Chapter 1
Love’s Chances
By Thomas Grant Bruso
We met in the parking lot of Great Escape in Queensbury, New York, an hour before sunset. The hot air was the consistency of creamy soup, and my polo shirt clung to me like glue; I ran my hand through my short hair, and my fingers came away, sticky and damp.
Under the boiling heat of a late August sun, I felt twitchy, waiting for Devon Ryder, the man I had been chatting with for a month from behind the safety of my computer screen. I checked my watch for the third time. I had only been waiting for ten minutes after receiving Devon’s IM to meet him in the parking lot.
Packing my sweaty hands into my shorts pockets, I leaned against my old car, a 2010 blue Civic, my heart pulsing.
Fifteen minutes later, when his light brown Volkswagen pulled into the congested parking lot, I popped a stick of Juicy Fruit into my mouth and mopped my brow with the back of my hand.
I watched Devon reversing the car, driving it forward, and trying to fit it into a narrow spot between a large SUV and the monstrosity of a bumblebee yellow hummer.
I stared at him with a commiserating look. He glanced over his shoulder and into the rearview mirror for any wandering pedestrians or other slow-moving vehicles.

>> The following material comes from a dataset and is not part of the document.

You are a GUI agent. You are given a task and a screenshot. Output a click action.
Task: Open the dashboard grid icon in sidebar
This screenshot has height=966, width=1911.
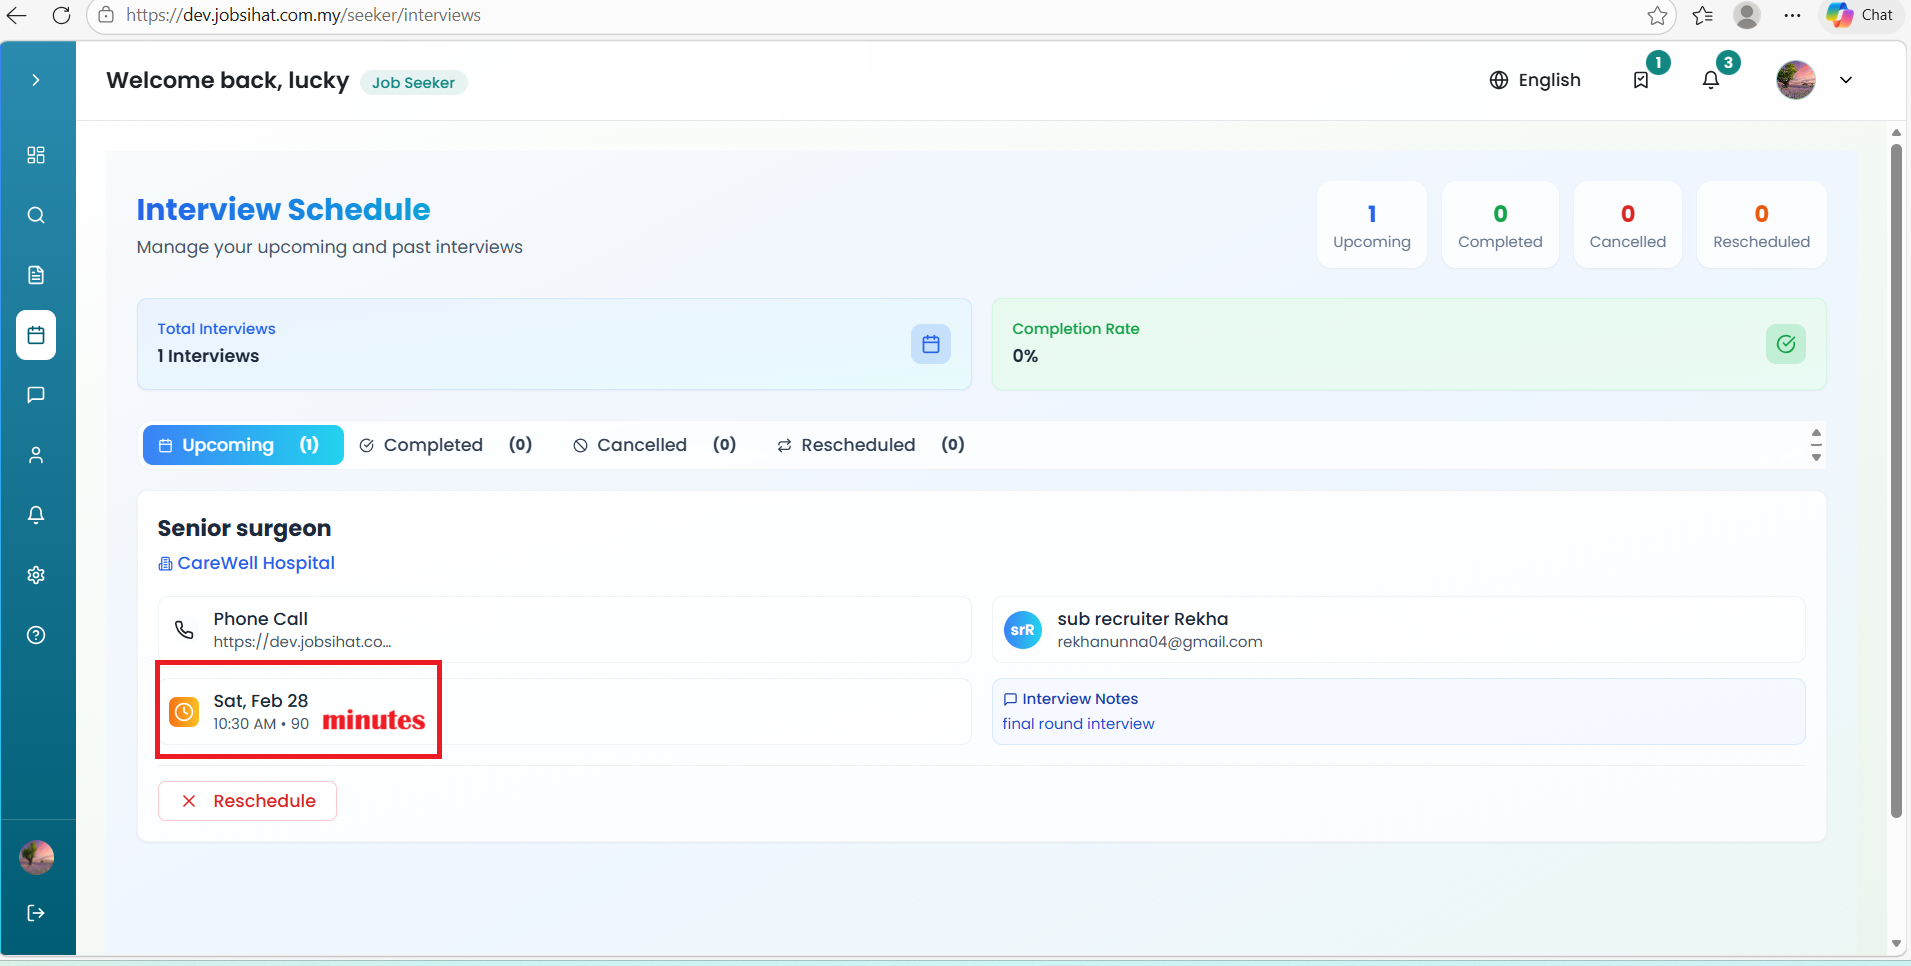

Two old-schooled dudes on a date, I thought, my mind scrambled from the heat and tension of the moment.
Devon approached me, his skintight tee taut against his broad shoulders, his armpits stained, sweat glistening along his buff arms and I could hardly speak when he reached out to shake my hand.
I envisioned his handshake to be as weak as his dry humor when we exchanged IMs: His deadpan delivery was oftentimes lifeless. “I want to walk around the world one day, but I don’t own a comfortable pair of shoes.”
It was hard to judge someone from talking to them behind a computer.
We shook hands. Surprisingly, his grip was firm. “It’s finally nice to meet the T.J. Alton I’ve been talking to online,” he said.